Question

When is the slope of r = 3cos(theta) horizontal?

Answer 1

Your first task is to differentiate the function, as that quantity will give you the slope. Then, once you let it equal zero, you will be able to find the value of theta that gives you the horizontal slope. How do you differentiate cos(theta)?

Answer 2

I did. It gave me (pi/4, 1.5sqrt(2)) as one of the points, whose slope is horizontal according to the graph, yet it's marked as wrong.

Answer 3

slope = -cot(2theta)
slope is horizontal when cos(2theta) = 0

Answer 4

That doesn't seem quite right to me. The derivative of cos(theta) is -sin(theta), not -cos(2theta). Also, don't forget the constant 3 that stays outside the function (but ultimately doesn't matter when you're finding that particular value of theta).

Answer 5

This is in polar coordinates.

Answer 6

It shouldn't matter; the derivative is invariant under coordinate transformations as long as you're differentiating with respect to the correct variable.

Answer 7

You can view it as just another optimization problem, replacing r with y and theta with x. It's all the same; differentiation doesn't behave differently.

Answer 8

The graph is a circle centered at (1.5,0) with a radius of 1.5 when expressed with respect to x.

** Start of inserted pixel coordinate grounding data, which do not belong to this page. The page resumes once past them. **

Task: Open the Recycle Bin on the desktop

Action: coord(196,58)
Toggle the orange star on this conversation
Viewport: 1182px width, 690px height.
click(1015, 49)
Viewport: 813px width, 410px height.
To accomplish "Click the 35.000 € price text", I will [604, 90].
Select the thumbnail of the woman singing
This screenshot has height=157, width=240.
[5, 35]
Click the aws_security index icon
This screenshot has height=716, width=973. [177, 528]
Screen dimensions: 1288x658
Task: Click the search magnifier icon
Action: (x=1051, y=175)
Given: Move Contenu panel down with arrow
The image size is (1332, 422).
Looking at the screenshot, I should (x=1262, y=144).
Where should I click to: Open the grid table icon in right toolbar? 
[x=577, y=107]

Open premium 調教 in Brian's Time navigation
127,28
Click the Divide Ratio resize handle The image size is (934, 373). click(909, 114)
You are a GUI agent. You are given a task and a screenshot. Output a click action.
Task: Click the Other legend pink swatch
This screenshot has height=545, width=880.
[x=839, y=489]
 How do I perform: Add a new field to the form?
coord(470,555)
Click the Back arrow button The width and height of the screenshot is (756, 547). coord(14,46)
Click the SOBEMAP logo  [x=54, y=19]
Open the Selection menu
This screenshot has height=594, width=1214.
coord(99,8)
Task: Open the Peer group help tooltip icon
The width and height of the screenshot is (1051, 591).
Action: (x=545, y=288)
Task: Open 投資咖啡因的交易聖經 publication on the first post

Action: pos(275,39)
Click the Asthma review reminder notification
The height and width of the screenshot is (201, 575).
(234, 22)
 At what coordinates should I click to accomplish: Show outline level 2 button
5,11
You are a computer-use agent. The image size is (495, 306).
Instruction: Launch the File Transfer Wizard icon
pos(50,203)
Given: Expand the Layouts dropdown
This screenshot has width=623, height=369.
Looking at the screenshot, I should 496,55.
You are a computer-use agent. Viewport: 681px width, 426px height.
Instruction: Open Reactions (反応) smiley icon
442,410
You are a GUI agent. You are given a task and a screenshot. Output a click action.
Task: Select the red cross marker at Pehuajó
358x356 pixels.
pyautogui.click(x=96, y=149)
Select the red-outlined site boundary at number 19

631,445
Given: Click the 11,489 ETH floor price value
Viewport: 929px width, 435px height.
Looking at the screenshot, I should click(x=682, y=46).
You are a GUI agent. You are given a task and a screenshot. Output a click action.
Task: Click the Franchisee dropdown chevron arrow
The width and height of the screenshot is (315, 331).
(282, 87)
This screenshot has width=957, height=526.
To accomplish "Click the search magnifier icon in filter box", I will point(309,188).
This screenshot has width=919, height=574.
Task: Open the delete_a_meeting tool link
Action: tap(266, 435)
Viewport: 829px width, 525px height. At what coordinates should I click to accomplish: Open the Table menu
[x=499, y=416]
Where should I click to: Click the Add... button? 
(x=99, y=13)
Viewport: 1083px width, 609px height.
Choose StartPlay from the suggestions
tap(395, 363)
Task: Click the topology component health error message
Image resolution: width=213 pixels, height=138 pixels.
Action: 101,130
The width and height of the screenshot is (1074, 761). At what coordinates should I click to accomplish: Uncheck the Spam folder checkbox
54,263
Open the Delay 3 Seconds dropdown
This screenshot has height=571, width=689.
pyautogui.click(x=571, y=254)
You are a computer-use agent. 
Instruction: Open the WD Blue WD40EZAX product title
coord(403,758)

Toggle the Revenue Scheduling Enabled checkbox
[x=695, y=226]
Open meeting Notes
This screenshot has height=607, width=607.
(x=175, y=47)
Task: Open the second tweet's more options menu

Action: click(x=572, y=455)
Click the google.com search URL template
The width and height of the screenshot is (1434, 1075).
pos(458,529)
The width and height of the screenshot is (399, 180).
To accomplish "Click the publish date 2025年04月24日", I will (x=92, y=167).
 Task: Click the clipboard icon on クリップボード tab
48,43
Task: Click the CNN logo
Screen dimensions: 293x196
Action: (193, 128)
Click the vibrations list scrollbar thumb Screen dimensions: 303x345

Logically speaking, the top and the bottom both have a slope of 0.
They are (1.5, 1.5) and (1.5, -1.5)

Getting the angle of these points, I get pi/4 and 3pi/4, and the radius is 3sqrt(2)/2.
So the points should be (pi/4, 3sqrt(2)/2) and (3pi/4, 3sqrt(2)/2).

Answer 9

Oh wait there's the problem, it's (r, theta) not (theta, r)

Answer 10

I see what you mean now, silly me. Glad you figured it out.